Supplied passage:
I have food allergies including the protein gluten. Although I have completely converted my kitchen at home, I stress about traveling. I find myself thinking to the extreme, when will I eat next? I have never had the issue of going hungry but, I have had the problem of getting sick. As expected, sick plus traveling does not equal a fun time.
After I made the decision to study abroad in Italy, many other Americans were very confused. Why would a gluten free girl choose to travel to the land of pasta and bread??? Honestly, I was not sure of the gluten free accommodation. After doing a bit of research, I knew I would have an apartment with a kitchen and could survive.
So, I jumped on the plane and arrived in Torino. The first night at a restaurant, I felt embarrassed trying to explain I was gluten free without knowing Italian. Expecting an eye roll, to my surprise, the waiter knew everything gluten free on the menu… without asking the cook. It was odd to me the waiter knew what he was talking about. I did not believe him at first but after a few minutes of reassurance, I ordered. The food was delicious! The waiter taught me that many of the traditional Piemontese dishes and other options on the menu were naturally gluten free. For example risotto, polenta, gnocchi, any of the grilled meat dishes, etc.
I decided to search gluten free Torino, Italy online and found a few ENTIRELY gluten free places!! Completely excited, I hopped on a bus to a gluten free cafe in hopes of having my first croissant!!!!! Better yet, I found out I can eat anything they serve in the café! I now get my bread from this bakery every week and could not be happier.

Given data:

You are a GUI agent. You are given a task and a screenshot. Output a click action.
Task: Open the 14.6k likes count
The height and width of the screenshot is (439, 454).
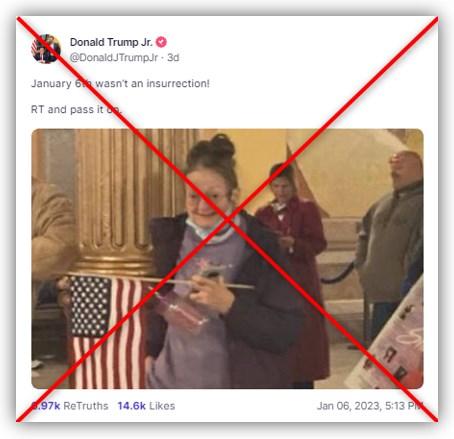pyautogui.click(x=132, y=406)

* * *

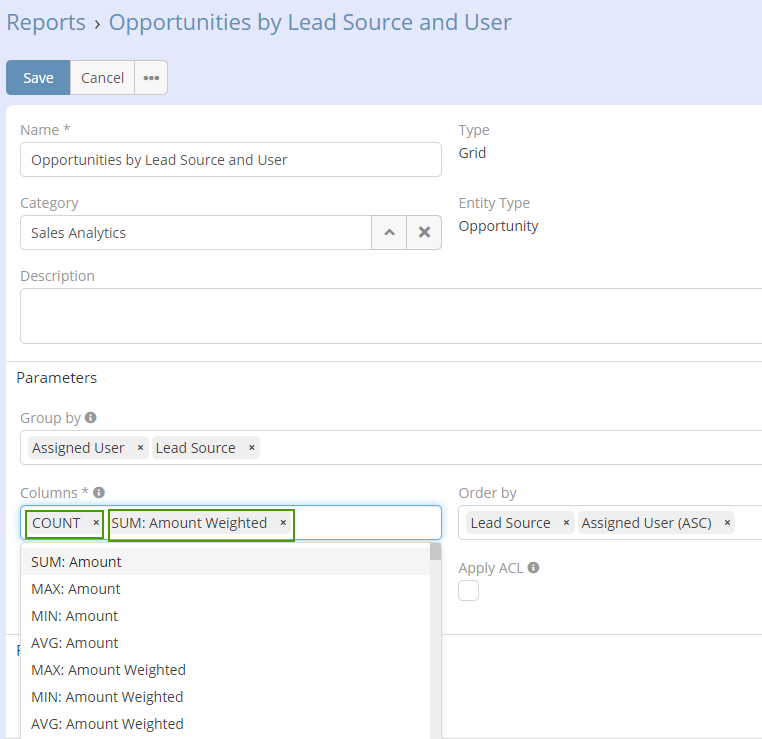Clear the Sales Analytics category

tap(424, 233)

...

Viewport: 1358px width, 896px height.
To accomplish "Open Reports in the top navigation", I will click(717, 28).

Assignment: Condense the paragraph of the passage on eating gluten free in Italy that begins "So, I jumped on the plane" into a shorter version that keeps its main facts. The listing has nothing to do with the passage above.

Written solution: On my first night in Torino, I felt embarrassed explaining at a restaurant that I was gluten free without knowing Italian. To my surprise, the waiter knew every gluten free item on the menu without asking the cook. After some reassurance, I ordered, and the food was delicious. He explained that many traditional Piemontese dishes and other menu options are naturally gluten free, such as risotto, polenta, gnocchi and grilled meats.